Reproduce word for word the stretch of the passage on Syria's chemical weapons attacks from "Casting blame and" through "is too important.".

*** Opening of Supplied text ***

We can debate what should have been done in the past, but it’s far more important to act now. We should expect such attacks to continue, and possibly increase, until international resistance builds and cleavages surface with the regime’s patron, Russia. Then, perhaps such chemical use will again temporarily recede. The international community must increase and sustain the pressure so that he is unwilling or unable to resume the attacks.
The United States must push for action in the Security Council and hold Russia to account for shielding Assad’s atrocities. The Trump administration should insist on the immediate insertion of investigators on the ground to gather critical physical evidence, interview witnesses and victims, and ensure that the full record of these crimes is not lost.
The Russian theory that the massacre resulted from the bombing of a rebel-held chemical weapons storage facility seems highly implausible, but could be verified or refuted easily with a swift investigation.
In addition, the international community should demand the grounding of Syrian aircraft, particularly helicopters, which have served as the principle delivery vehicle for chemical munitions. Sanctions should target the Syrian government, and individuals and entities with links to these atrocities, at the organizational and individual level. The United States took an important step along these lines in January when it sanctioned 18 senior Syrian officials and five military branches associated with the Syrian regime’s use of chemical weapons. We should do more and encourage other nations to do likewise. Finally, the international community must support and develop a robust evidence repository and victim registration to ensure that these crimes are fully documented and evidence preserved in hopes that the arms of justice can reach these war criminals in the months and years to come.
Presidents inherit problems and unfinished business. President Barack Obama inherited two Middle East wars and an economic crisis of proportions not seen in decades. President Trump has inherited a North Korean regime undaunted by international pressure and hell-bent on acquiring missile and nuclear capabilities to threaten the United States. He has also inherited a catastrophic war in Syria in which atrocity and criminality seemingly have no limits.
Casting blame and pointing fingers will not save a single child’s life, bring justice to a single grieving mother, or return a single refugee to his home. Nor will it convince adversaries that the price to be paid for resorting to chemical weapons, or biological or nuclear weapons, will exceed any benefits from their use. Deterring future chemical weapons use requires hard work, tenacity, and, most importantly, leadership — not recrimination or revisionism. This is too important.

*** Close of Supplied text ***
*** Opening of Dataset entries ***

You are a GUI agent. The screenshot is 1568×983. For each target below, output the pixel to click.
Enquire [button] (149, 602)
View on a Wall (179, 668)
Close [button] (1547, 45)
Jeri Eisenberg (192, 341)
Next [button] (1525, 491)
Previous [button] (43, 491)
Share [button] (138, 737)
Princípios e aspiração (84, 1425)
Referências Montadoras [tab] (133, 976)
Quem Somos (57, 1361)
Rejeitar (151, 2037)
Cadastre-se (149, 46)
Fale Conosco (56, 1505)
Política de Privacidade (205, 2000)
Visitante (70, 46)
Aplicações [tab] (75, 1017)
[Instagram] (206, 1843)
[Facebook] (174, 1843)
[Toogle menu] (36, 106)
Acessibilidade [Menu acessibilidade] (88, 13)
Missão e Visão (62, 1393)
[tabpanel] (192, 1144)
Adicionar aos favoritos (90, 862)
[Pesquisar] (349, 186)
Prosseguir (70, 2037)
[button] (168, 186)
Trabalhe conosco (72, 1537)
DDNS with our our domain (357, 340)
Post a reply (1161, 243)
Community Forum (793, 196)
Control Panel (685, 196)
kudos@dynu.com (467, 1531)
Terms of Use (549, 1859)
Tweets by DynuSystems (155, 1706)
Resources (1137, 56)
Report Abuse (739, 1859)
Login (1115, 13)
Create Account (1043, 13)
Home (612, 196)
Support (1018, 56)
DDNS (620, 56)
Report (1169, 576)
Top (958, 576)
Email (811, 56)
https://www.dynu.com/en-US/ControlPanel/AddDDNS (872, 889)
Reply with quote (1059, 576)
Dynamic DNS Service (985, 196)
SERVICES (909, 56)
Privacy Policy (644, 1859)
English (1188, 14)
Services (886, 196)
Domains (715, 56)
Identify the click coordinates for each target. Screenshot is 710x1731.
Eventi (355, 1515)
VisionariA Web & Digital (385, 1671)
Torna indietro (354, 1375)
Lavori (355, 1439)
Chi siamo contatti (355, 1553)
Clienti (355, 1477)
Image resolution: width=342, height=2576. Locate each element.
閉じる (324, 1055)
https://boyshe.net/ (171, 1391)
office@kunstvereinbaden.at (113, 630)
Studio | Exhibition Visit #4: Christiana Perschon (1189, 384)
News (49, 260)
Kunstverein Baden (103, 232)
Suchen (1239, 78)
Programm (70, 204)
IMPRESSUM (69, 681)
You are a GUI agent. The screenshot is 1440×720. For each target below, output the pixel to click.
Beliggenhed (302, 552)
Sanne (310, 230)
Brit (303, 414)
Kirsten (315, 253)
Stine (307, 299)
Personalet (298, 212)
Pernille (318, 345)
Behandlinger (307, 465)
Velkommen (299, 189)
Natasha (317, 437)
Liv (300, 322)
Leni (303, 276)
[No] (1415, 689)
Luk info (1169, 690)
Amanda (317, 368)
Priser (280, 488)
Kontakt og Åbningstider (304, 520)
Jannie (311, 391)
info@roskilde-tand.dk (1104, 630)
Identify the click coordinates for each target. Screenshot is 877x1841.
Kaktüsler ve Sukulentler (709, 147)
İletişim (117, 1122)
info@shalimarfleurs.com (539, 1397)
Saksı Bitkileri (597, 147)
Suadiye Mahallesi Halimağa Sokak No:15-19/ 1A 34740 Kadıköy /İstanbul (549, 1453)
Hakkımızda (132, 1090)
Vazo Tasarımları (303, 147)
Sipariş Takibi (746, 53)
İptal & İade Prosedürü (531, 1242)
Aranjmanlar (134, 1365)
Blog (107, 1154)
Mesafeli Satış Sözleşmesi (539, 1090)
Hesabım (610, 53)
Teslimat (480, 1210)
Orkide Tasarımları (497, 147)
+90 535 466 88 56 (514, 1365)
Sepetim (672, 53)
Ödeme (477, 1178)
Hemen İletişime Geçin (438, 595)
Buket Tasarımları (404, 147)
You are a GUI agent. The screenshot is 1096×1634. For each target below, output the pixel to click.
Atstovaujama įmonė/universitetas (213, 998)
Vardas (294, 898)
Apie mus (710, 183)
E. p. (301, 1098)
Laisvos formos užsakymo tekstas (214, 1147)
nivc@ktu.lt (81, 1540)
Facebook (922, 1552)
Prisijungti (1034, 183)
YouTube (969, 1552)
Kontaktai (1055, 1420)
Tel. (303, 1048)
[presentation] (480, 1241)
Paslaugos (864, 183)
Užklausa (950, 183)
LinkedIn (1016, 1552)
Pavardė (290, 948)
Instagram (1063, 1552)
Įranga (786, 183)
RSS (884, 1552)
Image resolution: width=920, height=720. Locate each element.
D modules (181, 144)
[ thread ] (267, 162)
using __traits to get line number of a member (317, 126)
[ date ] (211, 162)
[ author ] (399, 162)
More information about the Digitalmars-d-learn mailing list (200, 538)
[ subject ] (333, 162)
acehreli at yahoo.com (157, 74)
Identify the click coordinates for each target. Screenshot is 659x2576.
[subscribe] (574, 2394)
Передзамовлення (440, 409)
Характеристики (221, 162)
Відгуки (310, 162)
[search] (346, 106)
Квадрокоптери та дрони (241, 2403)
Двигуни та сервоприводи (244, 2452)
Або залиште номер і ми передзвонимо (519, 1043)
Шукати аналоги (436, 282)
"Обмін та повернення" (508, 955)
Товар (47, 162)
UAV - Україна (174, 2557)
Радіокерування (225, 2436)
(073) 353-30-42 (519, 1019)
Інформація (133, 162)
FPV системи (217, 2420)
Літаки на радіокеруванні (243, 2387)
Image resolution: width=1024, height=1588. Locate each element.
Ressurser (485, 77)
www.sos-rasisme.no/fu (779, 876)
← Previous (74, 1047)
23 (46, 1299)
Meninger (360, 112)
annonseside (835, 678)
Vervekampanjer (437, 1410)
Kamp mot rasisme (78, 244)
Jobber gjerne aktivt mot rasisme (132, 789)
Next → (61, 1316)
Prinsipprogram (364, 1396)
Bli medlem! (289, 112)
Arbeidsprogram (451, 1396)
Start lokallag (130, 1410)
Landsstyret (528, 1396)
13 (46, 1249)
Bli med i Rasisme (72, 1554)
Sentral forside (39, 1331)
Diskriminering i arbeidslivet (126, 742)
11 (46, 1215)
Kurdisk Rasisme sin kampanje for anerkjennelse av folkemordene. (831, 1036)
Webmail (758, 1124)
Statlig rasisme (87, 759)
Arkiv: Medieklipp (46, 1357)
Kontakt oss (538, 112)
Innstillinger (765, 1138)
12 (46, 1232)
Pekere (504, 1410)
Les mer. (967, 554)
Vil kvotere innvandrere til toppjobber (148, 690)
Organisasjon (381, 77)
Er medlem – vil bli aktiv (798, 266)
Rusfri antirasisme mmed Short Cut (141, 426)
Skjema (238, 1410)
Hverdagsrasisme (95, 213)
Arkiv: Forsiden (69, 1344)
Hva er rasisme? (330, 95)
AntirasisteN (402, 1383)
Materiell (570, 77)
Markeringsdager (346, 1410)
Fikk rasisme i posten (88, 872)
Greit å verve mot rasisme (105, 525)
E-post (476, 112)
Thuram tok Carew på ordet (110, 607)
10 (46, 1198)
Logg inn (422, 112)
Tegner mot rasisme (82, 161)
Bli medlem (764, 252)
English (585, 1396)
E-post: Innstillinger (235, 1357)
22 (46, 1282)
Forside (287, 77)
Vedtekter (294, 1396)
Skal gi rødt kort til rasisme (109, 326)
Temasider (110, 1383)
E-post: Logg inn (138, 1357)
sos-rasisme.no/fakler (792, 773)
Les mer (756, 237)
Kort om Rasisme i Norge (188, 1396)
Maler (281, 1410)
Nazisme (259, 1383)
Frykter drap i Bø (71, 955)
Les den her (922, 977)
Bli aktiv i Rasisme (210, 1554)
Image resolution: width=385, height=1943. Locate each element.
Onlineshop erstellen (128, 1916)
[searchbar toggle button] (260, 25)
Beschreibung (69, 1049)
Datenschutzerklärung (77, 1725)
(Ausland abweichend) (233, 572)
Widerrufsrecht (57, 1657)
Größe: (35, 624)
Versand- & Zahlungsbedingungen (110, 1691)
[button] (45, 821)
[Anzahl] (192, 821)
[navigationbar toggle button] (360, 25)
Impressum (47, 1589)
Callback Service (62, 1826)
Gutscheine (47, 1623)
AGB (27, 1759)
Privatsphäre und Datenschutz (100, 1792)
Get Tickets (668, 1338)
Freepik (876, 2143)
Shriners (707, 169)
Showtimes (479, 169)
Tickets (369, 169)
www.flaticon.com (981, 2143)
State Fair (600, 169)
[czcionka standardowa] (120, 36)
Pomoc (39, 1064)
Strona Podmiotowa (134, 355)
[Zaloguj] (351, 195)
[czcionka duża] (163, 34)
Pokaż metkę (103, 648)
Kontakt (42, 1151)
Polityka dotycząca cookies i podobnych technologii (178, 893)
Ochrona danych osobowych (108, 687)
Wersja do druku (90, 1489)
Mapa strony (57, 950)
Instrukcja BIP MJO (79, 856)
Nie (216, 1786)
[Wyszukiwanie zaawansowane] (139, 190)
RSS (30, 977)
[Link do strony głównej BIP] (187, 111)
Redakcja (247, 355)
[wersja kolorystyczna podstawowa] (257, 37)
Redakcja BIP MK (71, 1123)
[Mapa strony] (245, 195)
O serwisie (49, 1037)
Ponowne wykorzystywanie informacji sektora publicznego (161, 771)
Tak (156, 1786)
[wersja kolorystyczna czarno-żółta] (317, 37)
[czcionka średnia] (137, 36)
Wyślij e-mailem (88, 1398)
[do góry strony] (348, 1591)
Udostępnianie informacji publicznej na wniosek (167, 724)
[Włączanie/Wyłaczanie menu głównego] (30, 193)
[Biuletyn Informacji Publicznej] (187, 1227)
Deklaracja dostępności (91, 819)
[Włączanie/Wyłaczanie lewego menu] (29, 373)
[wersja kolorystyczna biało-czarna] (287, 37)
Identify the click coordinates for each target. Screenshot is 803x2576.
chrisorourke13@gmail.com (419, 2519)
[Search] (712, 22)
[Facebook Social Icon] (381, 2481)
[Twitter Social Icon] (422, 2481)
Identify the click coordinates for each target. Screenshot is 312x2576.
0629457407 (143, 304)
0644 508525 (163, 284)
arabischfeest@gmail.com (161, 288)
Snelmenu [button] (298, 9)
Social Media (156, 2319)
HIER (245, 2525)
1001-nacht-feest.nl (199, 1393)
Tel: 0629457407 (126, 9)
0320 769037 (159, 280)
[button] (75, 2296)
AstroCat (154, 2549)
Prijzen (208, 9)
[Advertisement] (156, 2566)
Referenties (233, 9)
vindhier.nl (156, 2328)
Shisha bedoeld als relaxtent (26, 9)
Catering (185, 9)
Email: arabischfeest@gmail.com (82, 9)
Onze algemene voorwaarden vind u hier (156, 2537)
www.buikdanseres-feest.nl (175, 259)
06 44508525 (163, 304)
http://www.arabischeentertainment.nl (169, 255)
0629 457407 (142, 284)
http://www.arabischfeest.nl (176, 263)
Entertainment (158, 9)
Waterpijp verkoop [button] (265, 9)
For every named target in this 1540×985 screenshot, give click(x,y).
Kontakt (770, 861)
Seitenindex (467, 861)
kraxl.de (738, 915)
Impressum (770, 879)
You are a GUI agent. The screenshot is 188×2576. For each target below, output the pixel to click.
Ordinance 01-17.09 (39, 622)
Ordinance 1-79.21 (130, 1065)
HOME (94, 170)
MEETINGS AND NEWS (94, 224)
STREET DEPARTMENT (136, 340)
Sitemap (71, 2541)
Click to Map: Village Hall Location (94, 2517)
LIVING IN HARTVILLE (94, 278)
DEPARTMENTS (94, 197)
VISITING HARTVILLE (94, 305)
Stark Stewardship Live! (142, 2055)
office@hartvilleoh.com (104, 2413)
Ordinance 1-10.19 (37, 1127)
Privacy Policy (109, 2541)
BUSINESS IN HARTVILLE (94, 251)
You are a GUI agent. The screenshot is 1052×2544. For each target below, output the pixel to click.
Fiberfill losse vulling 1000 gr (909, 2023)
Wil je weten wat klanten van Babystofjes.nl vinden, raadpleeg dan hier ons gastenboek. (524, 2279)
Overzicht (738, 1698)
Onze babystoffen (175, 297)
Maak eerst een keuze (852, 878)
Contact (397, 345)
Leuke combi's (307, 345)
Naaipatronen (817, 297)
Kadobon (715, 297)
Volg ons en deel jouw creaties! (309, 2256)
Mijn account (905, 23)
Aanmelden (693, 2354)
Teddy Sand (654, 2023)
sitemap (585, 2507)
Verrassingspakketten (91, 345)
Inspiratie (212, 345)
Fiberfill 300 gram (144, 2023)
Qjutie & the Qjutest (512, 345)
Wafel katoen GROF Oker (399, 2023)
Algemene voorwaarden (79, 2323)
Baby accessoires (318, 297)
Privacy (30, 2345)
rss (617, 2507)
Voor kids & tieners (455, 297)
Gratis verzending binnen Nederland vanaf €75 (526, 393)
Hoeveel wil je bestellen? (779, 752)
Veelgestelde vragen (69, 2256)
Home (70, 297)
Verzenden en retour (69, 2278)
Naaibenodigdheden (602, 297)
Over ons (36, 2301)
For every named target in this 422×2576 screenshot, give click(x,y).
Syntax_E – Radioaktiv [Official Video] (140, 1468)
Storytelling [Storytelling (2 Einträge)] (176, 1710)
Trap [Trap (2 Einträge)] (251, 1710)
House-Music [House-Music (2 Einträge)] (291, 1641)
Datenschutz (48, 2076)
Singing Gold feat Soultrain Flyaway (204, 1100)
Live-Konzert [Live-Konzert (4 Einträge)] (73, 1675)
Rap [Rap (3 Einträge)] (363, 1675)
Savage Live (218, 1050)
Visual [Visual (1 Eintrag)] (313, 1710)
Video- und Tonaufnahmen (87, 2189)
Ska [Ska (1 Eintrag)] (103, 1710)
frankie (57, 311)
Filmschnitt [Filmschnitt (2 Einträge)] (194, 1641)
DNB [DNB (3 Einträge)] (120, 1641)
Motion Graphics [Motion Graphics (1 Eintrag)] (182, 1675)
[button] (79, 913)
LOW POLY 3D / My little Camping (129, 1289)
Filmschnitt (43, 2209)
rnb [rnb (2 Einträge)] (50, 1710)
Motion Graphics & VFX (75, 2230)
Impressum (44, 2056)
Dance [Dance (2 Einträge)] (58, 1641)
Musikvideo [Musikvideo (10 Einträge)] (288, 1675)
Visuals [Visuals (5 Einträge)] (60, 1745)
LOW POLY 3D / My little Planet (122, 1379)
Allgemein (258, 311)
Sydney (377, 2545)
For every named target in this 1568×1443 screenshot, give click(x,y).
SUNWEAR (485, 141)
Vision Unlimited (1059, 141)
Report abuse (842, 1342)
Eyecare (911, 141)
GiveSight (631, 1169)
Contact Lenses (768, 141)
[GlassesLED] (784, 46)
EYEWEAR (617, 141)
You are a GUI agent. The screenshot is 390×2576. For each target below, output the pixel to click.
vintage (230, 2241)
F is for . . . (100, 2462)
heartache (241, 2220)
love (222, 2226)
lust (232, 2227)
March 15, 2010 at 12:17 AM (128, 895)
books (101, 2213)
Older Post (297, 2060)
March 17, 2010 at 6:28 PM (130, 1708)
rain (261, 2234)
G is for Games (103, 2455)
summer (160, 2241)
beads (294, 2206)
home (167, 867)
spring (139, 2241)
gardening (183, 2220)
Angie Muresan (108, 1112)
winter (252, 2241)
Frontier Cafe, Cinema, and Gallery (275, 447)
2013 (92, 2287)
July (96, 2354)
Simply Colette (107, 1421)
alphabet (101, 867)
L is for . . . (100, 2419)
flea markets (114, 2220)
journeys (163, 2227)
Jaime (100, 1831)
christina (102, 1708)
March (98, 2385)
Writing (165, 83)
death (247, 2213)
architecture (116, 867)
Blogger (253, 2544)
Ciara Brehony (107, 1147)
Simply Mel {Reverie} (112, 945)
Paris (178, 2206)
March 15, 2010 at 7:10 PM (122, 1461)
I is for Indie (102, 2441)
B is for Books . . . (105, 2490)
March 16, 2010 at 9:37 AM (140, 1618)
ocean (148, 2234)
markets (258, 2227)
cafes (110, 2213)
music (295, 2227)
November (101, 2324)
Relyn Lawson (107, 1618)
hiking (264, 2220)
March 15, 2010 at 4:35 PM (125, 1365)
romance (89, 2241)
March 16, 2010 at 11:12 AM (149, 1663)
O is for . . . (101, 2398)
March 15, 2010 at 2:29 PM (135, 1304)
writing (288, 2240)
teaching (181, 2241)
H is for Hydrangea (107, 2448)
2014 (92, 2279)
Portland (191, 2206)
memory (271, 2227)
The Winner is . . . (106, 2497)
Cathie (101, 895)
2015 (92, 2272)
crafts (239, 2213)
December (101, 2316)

*** Close of Dataset entries ***

# Response below
Casting blame and pointing fingers will not save a single child’s life, bring justice to a single grieving mother, or return a single refugee to his home. Nor will it convince adversaries that the price to be paid for resorting to chemical weapons, or biological or nuclear weapons, will exceed any benefits from their use. Deterring future chemical weapons use requires hard work, tenacity, and, most importantly, leadership — not recrimination or revisionism. This is too important.